La Corte di Cassazione occupandosi di una questione strettamente procedurale (nullità dell'archiviazione del processo se non c'è stato avviso alla persona offesa dal reato), ha avuto occasione di tornare ancora una volta su una questione di diritto sostanziale ossia sul tema dei rumori che disturbano la quiete e il riposo delle persone.

Più volte in questo portale si è trattato delle conseguenze civili e penali che possono derivare dalle immissioni rumorose (Vedi: Tutela civile e penale contro le immissioni di rumore)

In ambito penale è l'articolo 659 c.p. a stabilire sanzioni per chi "mediante schiamazzi o rumori, ovvero abusando di strumenti sonori o di segnalazioni acustiche, ovvero suscitando o non impedendo strepiti di animali, disturba le occupazioni o il riposo delle persone, ovvero gli spettacoli, i ritrovi o i trattenimenti pubblici".

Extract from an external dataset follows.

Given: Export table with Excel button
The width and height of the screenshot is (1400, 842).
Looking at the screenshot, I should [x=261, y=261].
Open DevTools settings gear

In questa nuova sentenza (n. 27434 /2014) la Corte di Cassazione ricorda ancora una volta che per potersi configurare il reato "è necessario che le emissioni sonore rumorose siano tali da travalicare i limiti della normale tollerabilità, in modo da recare pregiudizio alla tranquillità pubblica, e che i rumori prodotti siano, anche in relazione alla loro intensità, potenzialmente idonei a disturbare la quiete ed il riposo di un numero indeterminato di persone, ancorché non tutte siano state poi in concreto disturbate".

In buona sostanza non si può avere riguardo alle lamentele di una o più singole persone ma occorre valutare l'entità del dei rumori in rapporto alla sensibilità media "del gruppo sociale in cui tale fenomeno si verifica".

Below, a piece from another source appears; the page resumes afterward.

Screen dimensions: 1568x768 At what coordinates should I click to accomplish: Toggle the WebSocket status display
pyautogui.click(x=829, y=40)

Va detto però che se il bene tutelato dalla norma penale è la quiete pubblica (e per queste ragioni la Corte ha sempre ribadito che i rumori debbono essere idonei a disturbare un numero indeterminato di persone), in sede civile assume maggior rilievo la posizione del singolo che a fronte di rumori che superano la normale tollerabilità può avvalersi delle tutele previste dagli articoli 844 e 2043 del codice civile.